### Aim
Copy every one of the following records over again line for line, without changing anything.

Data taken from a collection
────

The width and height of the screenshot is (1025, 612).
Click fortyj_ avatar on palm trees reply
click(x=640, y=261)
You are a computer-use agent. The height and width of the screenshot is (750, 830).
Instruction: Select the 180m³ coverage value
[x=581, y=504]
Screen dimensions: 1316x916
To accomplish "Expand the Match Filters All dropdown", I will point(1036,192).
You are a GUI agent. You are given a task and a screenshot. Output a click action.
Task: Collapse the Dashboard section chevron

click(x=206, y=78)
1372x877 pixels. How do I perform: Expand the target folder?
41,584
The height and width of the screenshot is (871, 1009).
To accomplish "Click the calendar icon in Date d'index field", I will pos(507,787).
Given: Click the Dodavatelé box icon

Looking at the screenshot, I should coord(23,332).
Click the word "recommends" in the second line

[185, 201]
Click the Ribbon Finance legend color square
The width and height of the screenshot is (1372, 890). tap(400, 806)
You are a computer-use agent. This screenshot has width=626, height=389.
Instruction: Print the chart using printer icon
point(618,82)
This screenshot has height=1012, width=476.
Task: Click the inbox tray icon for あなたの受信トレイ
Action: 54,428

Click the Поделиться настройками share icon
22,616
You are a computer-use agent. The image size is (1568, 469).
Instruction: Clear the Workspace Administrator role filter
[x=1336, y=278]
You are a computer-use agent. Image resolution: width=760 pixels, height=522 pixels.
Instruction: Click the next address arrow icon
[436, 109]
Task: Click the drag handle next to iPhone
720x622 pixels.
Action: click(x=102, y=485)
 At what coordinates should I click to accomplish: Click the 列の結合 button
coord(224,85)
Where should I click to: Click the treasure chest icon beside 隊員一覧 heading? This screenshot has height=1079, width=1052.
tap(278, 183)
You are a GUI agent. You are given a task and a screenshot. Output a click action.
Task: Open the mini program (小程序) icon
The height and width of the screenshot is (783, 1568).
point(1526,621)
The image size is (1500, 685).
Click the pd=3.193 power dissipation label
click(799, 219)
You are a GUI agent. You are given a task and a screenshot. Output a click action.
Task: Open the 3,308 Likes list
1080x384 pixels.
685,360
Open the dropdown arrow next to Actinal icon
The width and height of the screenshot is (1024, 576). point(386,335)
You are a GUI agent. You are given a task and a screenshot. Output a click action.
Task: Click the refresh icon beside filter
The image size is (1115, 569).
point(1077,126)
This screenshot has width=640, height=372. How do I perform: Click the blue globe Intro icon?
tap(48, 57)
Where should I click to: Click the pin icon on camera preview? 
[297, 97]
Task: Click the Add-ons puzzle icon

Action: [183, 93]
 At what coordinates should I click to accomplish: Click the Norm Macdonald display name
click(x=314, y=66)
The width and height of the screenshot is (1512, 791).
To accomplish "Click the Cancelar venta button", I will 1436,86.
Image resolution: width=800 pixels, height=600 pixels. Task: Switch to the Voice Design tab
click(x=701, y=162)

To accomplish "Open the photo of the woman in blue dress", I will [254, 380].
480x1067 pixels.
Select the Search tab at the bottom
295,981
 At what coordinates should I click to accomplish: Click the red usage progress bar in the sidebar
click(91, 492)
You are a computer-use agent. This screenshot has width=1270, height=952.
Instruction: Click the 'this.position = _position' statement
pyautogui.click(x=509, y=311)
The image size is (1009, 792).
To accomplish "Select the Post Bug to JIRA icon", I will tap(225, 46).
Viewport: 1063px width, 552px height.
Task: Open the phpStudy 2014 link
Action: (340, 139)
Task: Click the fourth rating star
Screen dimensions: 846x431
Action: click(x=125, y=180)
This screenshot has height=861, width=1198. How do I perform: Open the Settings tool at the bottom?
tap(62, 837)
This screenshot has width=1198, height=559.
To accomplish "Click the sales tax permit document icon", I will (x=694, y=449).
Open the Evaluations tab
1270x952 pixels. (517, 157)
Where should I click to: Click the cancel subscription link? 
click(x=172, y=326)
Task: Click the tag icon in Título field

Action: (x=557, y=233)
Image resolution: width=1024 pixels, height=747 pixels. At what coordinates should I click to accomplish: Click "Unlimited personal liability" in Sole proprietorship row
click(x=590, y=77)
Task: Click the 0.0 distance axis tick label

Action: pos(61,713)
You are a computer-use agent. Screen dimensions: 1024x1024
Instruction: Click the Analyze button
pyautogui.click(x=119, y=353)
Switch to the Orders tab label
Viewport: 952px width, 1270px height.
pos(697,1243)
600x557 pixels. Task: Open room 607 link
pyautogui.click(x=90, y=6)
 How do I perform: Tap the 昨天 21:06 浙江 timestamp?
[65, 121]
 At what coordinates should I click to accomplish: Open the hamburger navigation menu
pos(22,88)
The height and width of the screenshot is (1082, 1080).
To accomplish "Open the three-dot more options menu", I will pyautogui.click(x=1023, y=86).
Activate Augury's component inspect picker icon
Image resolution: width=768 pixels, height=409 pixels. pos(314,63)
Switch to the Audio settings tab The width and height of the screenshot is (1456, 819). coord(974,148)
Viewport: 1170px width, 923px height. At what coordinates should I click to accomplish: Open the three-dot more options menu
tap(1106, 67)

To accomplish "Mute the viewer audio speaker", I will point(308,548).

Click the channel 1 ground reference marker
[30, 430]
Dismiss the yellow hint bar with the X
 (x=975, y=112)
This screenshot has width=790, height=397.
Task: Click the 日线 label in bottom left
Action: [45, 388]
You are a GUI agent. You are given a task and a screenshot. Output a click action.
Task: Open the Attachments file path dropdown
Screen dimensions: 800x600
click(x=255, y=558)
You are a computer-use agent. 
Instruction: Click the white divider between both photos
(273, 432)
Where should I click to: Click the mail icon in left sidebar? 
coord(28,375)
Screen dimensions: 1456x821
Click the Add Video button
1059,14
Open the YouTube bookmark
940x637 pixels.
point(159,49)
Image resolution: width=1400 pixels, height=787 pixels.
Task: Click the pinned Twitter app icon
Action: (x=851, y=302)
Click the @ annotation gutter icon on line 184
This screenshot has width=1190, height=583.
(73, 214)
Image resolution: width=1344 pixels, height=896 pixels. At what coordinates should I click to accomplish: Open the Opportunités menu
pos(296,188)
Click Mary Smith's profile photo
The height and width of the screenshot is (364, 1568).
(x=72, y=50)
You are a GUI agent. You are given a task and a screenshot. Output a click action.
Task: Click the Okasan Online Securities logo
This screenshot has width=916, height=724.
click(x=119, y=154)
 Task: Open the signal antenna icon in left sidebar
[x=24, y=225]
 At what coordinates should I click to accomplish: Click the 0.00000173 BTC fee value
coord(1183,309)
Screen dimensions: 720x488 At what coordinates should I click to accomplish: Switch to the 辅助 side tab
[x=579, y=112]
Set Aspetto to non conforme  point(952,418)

────

### The result
The width and height of the screenshot is (1025, 612).
Click fortyj_ avatar on palm trees reply
click(x=640, y=261)
You are a computer-use agent. The height and width of the screenshot is (750, 830).
Instruction: Select the 180m³ coverage value
[x=581, y=504]
Screen dimensions: 1316x916
To accomplish "Expand the Match Filters All dropdown", I will point(1036,192).
You are a GUI agent. You are given a task and a screenshot. Output a click action.
Task: Collapse the Dashboard section chevron

click(x=206, y=78)
1372x877 pixels. How do I perform: Expand the target folder?
41,584
The height and width of the screenshot is (871, 1009).
To accomplish "Click the calendar icon in Date d'index field", I will pos(507,787).
Given: Click the Dodavatelé box icon

Looking at the screenshot, I should coord(23,332).
Click the word "recommends" in the second line

[185, 201]
Click the Ribbon Finance legend color square
The width and height of the screenshot is (1372, 890). tap(400, 806)
You are a computer-use agent. This screenshot has width=626, height=389.
Instruction: Print the chart using printer icon
point(618,82)
This screenshot has height=1012, width=476.
Task: Click the inbox tray icon for あなたの受信トレイ
Action: 54,428

Click the Поделиться настройками share icon
22,616
You are a computer-use agent. The image size is (1568, 469).
Instruction: Clear the Workspace Administrator role filter
[x=1336, y=278]
You are a computer-use agent. Image resolution: width=760 pixels, height=522 pixels.
Instruction: Click the next address arrow icon
[436, 109]
Task: Click the drag handle next to iPhone
720x622 pixels.
Action: click(x=102, y=485)
 At what coordinates should I click to accomplish: Click the 列の結合 button
coord(224,85)
Where should I click to: Click the treasure chest icon beside 隊員一覧 heading? This screenshot has height=1079, width=1052.
tap(278, 183)
You are a GUI agent. You are given a task and a screenshot. Output a click action.
Task: Open the mini program (小程序) icon
The height and width of the screenshot is (783, 1568).
point(1526,621)
The image size is (1500, 685).
Click the pd=3.193 power dissipation label
click(799, 219)
You are a GUI agent. You are given a task and a screenshot. Output a click action.
Task: Open the 3,308 Likes list
1080x384 pixels.
685,360
Open the dropdown arrow next to Actinal icon
The width and height of the screenshot is (1024, 576). point(386,335)
You are a GUI agent. You are given a task and a screenshot. Output a click action.
Task: Click the refresh icon beside filter
The image size is (1115, 569).
point(1077,126)
This screenshot has width=640, height=372. How do I perform: Click the blue globe Intro icon?
tap(48, 57)
Where should I click to: Click the pin icon on camera preview? 
[297, 97]
Task: Click the Add-ons puzzle icon

Action: [183, 93]
 At what coordinates should I click to accomplish: Click the Norm Macdonald display name
click(x=314, y=66)
The width and height of the screenshot is (1512, 791).
To accomplish "Click the Cancelar venta button", I will 1436,86.
Image resolution: width=800 pixels, height=600 pixels. Task: Switch to the Voice Design tab
click(x=701, y=162)

To accomplish "Open the photo of the woman in blue dress", I will [254, 380].
480x1067 pixels.
Select the Search tab at the bottom
295,981
 At what coordinates should I click to accomplish: Click the red usage progress bar in the sidebar
click(91, 492)
You are a computer-use agent. This screenshot has width=1270, height=952.
Instruction: Click the 'this.position = _position' statement
pyautogui.click(x=509, y=311)
The image size is (1009, 792).
To accomplish "Select the Post Bug to JIRA icon", I will tap(225, 46).
Viewport: 1063px width, 552px height.
Task: Open the phpStudy 2014 link
Action: (340, 139)
Task: Click the fourth rating star
Screen dimensions: 846x431
Action: click(x=125, y=180)
This screenshot has height=861, width=1198. How do I perform: Open the Settings tool at the bottom?
tap(62, 837)
This screenshot has width=1198, height=559.
To accomplish "Click the sales tax permit document icon", I will (x=694, y=449).
Open the Evaluations tab
1270x952 pixels. (517, 157)
Where should I click to: Click the cancel subscription link? 
click(x=172, y=326)
Task: Click the tag icon in Título field

Action: (x=557, y=233)
Image resolution: width=1024 pixels, height=747 pixels. At what coordinates should I click to accomplish: Click "Unlimited personal liability" in Sole proprietorship row
click(x=590, y=77)
Task: Click the 0.0 distance axis tick label

Action: pos(61,713)
You are a computer-use agent. Screen dimensions: 1024x1024
Instruction: Click the Analyze button
pyautogui.click(x=119, y=353)
Switch to the Orders tab label
Viewport: 952px width, 1270px height.
pos(697,1243)
600x557 pixels. Task: Open room 607 link
pyautogui.click(x=90, y=6)
 How do I perform: Tap the 昨天 21:06 浙江 timestamp?
[65, 121]
 At what coordinates should I click to accomplish: Open the hamburger navigation menu
pos(22,88)
The height and width of the screenshot is (1082, 1080).
To accomplish "Open the three-dot more options menu", I will pyautogui.click(x=1023, y=86).
Activate Augury's component inspect picker icon
Image resolution: width=768 pixels, height=409 pixels. pos(314,63)
Switch to the Audio settings tab The width and height of the screenshot is (1456, 819). coord(974,148)
Viewport: 1170px width, 923px height. At what coordinates should I click to accomplish: Open the three-dot more options menu
tap(1106, 67)

To accomplish "Mute the viewer audio speaker", I will point(308,548).

Click the channel 1 ground reference marker
[30, 430]
Dismiss the yellow hint bar with the X
 (x=975, y=112)
This screenshot has width=790, height=397.
Task: Click the 日线 label in bottom left
Action: [45, 388]
You are a GUI agent. You are given a task and a screenshot. Output a click action.
Task: Open the Attachments file path dropdown
Screen dimensions: 800x600
click(x=255, y=558)
You are a computer-use agent. 
Instruction: Click the white divider between both photos
(273, 432)
Where should I click to: Click the mail icon in left sidebar? 
coord(28,375)
Screen dimensions: 1456x821
Click the Add Video button
1059,14
Open the YouTube bookmark
940x637 pixels.
point(159,49)
Image resolution: width=1400 pixels, height=787 pixels.
Task: Click the pinned Twitter app icon
Action: (x=851, y=302)
Click the @ annotation gutter icon on line 184
This screenshot has width=1190, height=583.
(73, 214)
Image resolution: width=1344 pixels, height=896 pixels. At what coordinates should I click to accomplish: Open the Opportunités menu
pos(296,188)
Click Mary Smith's profile photo
The height and width of the screenshot is (364, 1568).
(x=72, y=50)
You are a GUI agent. You are given a task and a screenshot. Output a click action.
Task: Click the Okasan Online Securities logo
This screenshot has width=916, height=724.
click(x=119, y=154)
 Task: Open the signal antenna icon in left sidebar
[x=24, y=225]
 At what coordinates should I click to accomplish: Click the 0.00000173 BTC fee value
coord(1183,309)
Screen dimensions: 720x488 At what coordinates should I click to accomplish: Switch to the 辅助 side tab
[x=579, y=112]
Set Aspetto to non conforme  point(952,418)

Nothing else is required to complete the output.